Re: Code pages and Unicode (wasn't really: RE: Endangered Alphabets)

From: Asmus Freytag <asmusf_at_ix.netcom.com>
Date: Fri, 19 Aug 2011 17:29:54 -0700

On 8/19/2011 3:24 PM, Ken Whistler wrote:
> On 8/19/2011 2:07 PM, Doug Ewell wrote:
>> Technically, I think 10646 was always limited to 32,768 planes so that
>> one could always address a code point with a 32-bit signed integer (a
>> nod to the Java fans).
>
> Well, yes, but it didn't really have anything to do with Java.
> Remember that Java
> wasn't released until 1995, but the 10646 architecture dates back to
> circa 1986.

Yep.

> So more likely it was a nod to C implementations which would, it was
> supposed,
> have implemented the 2-, 3-, or 4-octet forms of 10646 with a wchar_t,
> and which
> would have wanted a signed 32 bit type to work. I suspect, by the way,
> that that
> limitation was probably originally brought to WG2 by the U.S. national
> body,
> as they would have been the ones most worried about the C implementations
> of 10646 multi-octet forms.

No, it was the Japanese NB, as represented by the individual from Toppan
Printing.

This limitation was insisted upon in 1991, after the accord on the
merger between
Unicode and 10646, when 10646 was changed to use a "flat" codespace, not the
ISO 2022-like scheme.

>
> And the original architecture was also not really a full 32K planes in
> the sense
> that we now understand planes for Unicode and 10646. The original design
> for 10646 was for a 1- to 4-octet encoding, with all octets conforming
> to the
> ISO 2022 specification. It used the option that the "working sets" for the
> encoding octets would be the 94-unit ranges. So for G0: 0x21..0x7E and
> for G1: 0xA1..0xFE. The other bytes C0, 0x20, 0x7F, C1, 0xA0, 0xFF, were
> not used except for the single-octet form, as in 2022-conformant schemes
> still used today for some East Asian character encodings.
>
> And the octets were then designated G (group) P (plane) R (row) and C.
>
> The 1-octet form thus allowed 95 + 96 = 191 code positions.
>
> The 2-octet form thus allowed (94 + 94)^2 = 35,344 code positions
>
> The 3-octet form thus allowed (94 + 94)^3 = 6,644,672 code positions
>
> The Group octet was constrained to the low set of 94. (This is the origin
> of the constraint to half the planes, which would keep wchar_t
> implementations
> out of negative signed range.)
>
> The 4-octet form thus allowed 94 * (94 +94)^3 = 624,599,168 code positions
>
> The grand total for all possible forms was the sum of those values or:
>
> *631,279,375* code positions
>
> (before various *other* set-asides for "plane swapping" and private
> use start getting taken into account)

This was so mind-bogglingly complicated that it was a deal breaker for
many companies.
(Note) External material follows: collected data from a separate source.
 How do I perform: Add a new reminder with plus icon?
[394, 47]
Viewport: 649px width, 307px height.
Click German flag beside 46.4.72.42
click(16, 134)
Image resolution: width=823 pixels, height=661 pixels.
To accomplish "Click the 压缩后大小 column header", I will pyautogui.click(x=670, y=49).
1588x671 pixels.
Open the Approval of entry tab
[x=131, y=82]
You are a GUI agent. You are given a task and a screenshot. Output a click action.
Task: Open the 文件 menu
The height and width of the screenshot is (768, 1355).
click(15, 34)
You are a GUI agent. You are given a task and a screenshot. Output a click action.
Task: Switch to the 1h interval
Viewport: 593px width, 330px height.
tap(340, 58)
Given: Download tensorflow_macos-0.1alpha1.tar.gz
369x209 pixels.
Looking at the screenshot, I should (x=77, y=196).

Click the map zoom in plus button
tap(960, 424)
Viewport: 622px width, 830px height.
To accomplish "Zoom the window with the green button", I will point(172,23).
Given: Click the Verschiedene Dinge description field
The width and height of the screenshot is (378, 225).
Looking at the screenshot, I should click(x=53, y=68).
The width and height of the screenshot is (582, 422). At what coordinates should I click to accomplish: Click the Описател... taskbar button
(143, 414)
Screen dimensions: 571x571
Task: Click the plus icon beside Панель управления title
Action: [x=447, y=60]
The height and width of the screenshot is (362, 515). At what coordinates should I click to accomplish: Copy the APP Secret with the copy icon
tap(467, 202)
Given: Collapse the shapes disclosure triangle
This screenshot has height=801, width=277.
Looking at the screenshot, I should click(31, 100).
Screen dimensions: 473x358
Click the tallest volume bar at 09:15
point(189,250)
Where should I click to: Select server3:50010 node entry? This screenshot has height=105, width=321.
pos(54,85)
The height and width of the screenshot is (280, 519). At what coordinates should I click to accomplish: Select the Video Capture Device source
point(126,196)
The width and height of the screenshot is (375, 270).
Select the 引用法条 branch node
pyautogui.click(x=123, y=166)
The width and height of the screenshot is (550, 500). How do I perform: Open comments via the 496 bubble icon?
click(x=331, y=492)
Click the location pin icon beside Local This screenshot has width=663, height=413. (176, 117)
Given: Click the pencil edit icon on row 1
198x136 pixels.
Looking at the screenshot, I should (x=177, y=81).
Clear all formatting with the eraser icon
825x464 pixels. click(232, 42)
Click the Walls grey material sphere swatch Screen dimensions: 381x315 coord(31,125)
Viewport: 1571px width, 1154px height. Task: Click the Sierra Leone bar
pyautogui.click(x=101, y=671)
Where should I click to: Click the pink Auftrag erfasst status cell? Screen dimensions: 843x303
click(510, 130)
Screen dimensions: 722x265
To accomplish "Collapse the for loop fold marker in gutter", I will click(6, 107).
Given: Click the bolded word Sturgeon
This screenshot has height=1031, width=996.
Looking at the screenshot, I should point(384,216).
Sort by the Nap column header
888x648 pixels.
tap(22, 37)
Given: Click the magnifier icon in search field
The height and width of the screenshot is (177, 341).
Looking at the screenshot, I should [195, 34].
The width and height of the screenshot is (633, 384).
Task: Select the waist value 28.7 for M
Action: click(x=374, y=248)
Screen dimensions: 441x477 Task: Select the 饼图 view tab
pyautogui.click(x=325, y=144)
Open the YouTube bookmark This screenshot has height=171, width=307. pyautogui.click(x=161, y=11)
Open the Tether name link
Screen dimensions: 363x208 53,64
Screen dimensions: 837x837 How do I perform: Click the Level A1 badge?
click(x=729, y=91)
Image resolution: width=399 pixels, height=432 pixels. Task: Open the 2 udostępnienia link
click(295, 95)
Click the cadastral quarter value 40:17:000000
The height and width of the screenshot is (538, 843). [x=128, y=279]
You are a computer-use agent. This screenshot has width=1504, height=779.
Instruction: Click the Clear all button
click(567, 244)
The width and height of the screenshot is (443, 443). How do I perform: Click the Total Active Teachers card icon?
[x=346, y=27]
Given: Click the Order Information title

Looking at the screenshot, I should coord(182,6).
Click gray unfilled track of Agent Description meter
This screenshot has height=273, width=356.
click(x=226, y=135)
Unicode's more restrictive concept of a character or its
combining technology or many other innovations weren't initially seen as
its primary benefits by people being faced with evaluating the
differences between the formal ISO-backed project and the de-facto
industry collaboration forming around Apple and Xerox. But the flat code
space, now you were talking.
>
>> Of course, 2.1 billion characters is also overkill, but the advent of
>> UTF-16 was how we ended up with 17 planes.
>
> So a lot less than 2.1 billion characters. But I think Doug's point is
> still valid:
> 631 million plus code points was still overkill for the problem to
> be addressed.
>
> And I think that we can thank our lucky stars that it isn't *that*
> architecture for
> a universal character encoding that we would now be implementing and
> debating on
> the alternative universe version of this email list. ;-)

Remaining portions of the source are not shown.